▶ Exercise text
=== Begin Enclosure ===
I learned early in life that making mistakes was a bad thing. I learned that making mistakes meant failure, and that mistakes should be avoided at all costs.
I learned that lesson so well that I became afraid to try new things. Why try something new, if I was going to be bad (fail) at it?
Then I went to pharmacy school, and I was taught to avoid mistakes at all costs. A dispensing error had the potential to be fatal, and I didn’t want to kill a patient.
What if everything I learned about making mistakes was wrong?
I started a new career in the pharmaceutical industry in 1994. Soon after I started in that career, the CEO of the company I was working for gave a talk at a company “all-hands” meeting. He said something that I’ll never forget. “If you’re not making mistakes, you’re doing something wrong”. I did a double-take. He doubled down on what he said, and continued with “if you are not making mistakes, you are not trying hard enough”.
That was the first time someone ever encouraged me to make a mistake. I’ve never looked at mistakes the same way since.
While I was working at that same company, one of my colleagues and I were campaigning our boss to institute a “double-checking” feature on a certain part of our work.
=== End Enclosure ===
▶ Record excerpts
=== Begin Enclosure ===
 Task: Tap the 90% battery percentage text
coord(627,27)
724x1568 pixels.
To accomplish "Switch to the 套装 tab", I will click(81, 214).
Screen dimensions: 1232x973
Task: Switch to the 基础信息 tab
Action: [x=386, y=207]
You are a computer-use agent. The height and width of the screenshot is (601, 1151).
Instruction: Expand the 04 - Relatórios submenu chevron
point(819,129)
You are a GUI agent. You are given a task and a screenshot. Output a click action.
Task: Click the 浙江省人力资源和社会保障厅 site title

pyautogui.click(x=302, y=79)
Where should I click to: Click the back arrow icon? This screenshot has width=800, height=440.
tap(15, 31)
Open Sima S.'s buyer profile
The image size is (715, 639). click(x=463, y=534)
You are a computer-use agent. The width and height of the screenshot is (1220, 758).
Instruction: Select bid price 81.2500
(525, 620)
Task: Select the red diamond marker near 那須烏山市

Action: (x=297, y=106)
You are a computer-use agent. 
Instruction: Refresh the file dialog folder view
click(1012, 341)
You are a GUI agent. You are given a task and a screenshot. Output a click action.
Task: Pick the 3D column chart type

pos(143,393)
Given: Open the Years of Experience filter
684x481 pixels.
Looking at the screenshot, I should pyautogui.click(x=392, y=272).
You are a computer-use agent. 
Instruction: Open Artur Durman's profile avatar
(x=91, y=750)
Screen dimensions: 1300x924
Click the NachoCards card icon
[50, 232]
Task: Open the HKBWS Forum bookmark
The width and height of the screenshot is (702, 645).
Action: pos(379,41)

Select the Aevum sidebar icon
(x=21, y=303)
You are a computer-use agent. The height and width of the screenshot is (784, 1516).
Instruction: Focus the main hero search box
=== End Enclosure ===
Copy the part of the piece about mistakes between "I learned that lesson" and "kill a patient.", inclusive. Work only from the piece about mistakes and set the records aside.

I learned that lesson so well that I became afraid to try new things. Why try something new, if I was going to be bad (fail) at it?
Then I went to pharmacy school, and I was taught to avoid mistakes at all costs. A dispensing error had the potential to be fatal, and I didn’t want to kill a patient.